Sky's the limit at Morgan Co. observatory

September 20, 2005|by TRISH RUDDER

BERKELEY SPRINGS, W.Va. - A child who began stargazing with his first telescope at age 8, Kevin Boles, the Morgan County Observatory Foundation president, has had an interest in astronomy and space his whole life.

In the ninth grade in a Prince George's County, Md., school, Boles joined the Astronomy Club and got to run the planetarium machine that projects the sky, he said.

"We put on a show that brings the night sky out any time of the day, and you can teach people how to stargaze," he said. "I had fun running the machine."


His ninth-grade civics teacher was Christa MacAuliffe, who later moved to Concord, N.H., and was part of the National Aeronautics and Space Administration (NASA) teacher-astronaut program. She was on board the space shuttle, Challenger, which blew apart during liftoff in 1986. She and six other astronauts died.

Boles, who has an electrical engineering degree, said, "the observatory is a perfect project for me to do. I can build new things with a lot of detail."

It began with a gift

In 1993, a research-grade, 12-foot-high Cassegrain telescope that weighs more than two tons and is worth about $500,000 was given to the Morgan County Board of Education.
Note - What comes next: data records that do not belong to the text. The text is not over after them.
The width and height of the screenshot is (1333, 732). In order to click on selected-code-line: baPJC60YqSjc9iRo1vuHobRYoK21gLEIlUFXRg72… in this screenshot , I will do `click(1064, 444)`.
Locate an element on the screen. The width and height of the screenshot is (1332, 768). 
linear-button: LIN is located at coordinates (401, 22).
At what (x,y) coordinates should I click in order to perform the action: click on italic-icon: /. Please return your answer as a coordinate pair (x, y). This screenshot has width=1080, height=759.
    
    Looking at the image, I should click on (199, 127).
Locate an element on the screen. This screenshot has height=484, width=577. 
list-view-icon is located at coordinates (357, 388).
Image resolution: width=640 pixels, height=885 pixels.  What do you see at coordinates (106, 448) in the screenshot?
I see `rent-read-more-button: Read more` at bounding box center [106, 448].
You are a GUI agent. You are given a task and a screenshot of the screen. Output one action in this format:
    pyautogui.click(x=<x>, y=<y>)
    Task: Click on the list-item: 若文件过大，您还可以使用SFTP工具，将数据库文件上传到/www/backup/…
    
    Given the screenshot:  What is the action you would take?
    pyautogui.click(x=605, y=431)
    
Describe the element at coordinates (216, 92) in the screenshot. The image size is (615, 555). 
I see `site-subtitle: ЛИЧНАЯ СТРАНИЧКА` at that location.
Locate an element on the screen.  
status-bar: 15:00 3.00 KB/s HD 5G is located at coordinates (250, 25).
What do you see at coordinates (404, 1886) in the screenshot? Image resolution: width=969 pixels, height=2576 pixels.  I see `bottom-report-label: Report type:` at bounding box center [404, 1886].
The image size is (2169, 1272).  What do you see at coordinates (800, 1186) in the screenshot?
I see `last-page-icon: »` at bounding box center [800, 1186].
It was donated by the U.S. Naval Academy in Annapolis.

Tom Collins, who was the maintenance engineer with the academy and who had a summer home in Berkeley Springs, learned the telescope was being "decommissioned," Boles said, and Collins was told by the academy that it wanted the telescope to be used as an educational tool in the schools.

Boles said former Morgan County school superintendent Jerry Jones liked the idea and got in touch with U.S. Sen. Robert Byrd, D-W.Va., to help secure it for Morgan County.

A few people started raising money to build a dome and a basic building for the telescope, Boles said, and a $30,000 grant was written but the funding was not received. The telescope was held in storage for six years because there was no place to mount it, he said.

Boles said the telescopic foundation to the Morgan County Observatory formed in December 1998, elected board members and achieved nonprofit status. About 30 people met to talk about building an observatory, he said.

Collins told Boles that repairs to the telescope would cost about $7,000 and take six months. The estimated building cost was $130,000, Boles said.

Getting it going

Stargazing parties were held to raise funds to repair the telescope and build an observatory. Grants were written, Boles said, and a video was made of the telescope to show its capabilities and let people know how valuable it was. Boles said he showed this video to local officials to get their support.

Del. Charles S. Trump, R-Morgan, got W.Va. Legislative funding of about $60,000, which was given to Morgan County Schools, and $20,000 came from the Morgan County Commission, Boles said.

The observatory site property next to Greenwood Elementary School on W.Va. 13 was donated by the Morgan County School Board.

With more than half of the funds in hand, officials started building in December 2000.

On Aug. 1, 2001, the telescope was placed by a crane and the building's dome was installed over it.

"First light," the first time anyone looks through the telescope in its new home or when the first light touches the telescopic mirror, was in the winter of 2002. "I remember it was very cold," he said.

"Individual donations and grants from charitable organizations helped us and pay for the observatory's operation. They have been the main source of support," Boles said.

Available for school use

This is the first year the building is available to schools. Classroom presentations will be offered and conducted by Boles and other foundation members, Boles said, and surrounding counties have expressed interest.

Field trips are also available during the day. Boles said even though they cannot observe the night sky, he can teach the students about the sun, moon and stars.

Berkeley Springs High School will offer the first course in astronomy starting in January, said Boles.

George Ward, principal of the high school, said, "I think it is a wonderful opportunity for the school, and several students have already signed up for the class. We will continue to offer this course if students are interested."

The rocketry classes offered this past summer were the hook that got a lot of students interested in stargazing and astronomy, he said. Three students are interested in doing science fair projects. "They really responded and were excited about the class," Boles said.

Boles said "the happiest part about the observatory is watching people come together to bring it about and now watching kids learn about the universe."

Boles said his dream for the observatory is that it will become an astronomical learning center and be open all the time with a computer lab available for everyone's use.

The Morgan County Observatory Foundation holds monthly stargazing parties for its members and for the public to generate interest, educate and raise funds, said Boles.

It will hold its next public star party at 7:30 p.m. on Friday, Oct. 7, on the observatory grounds at Greenwood Elementary School.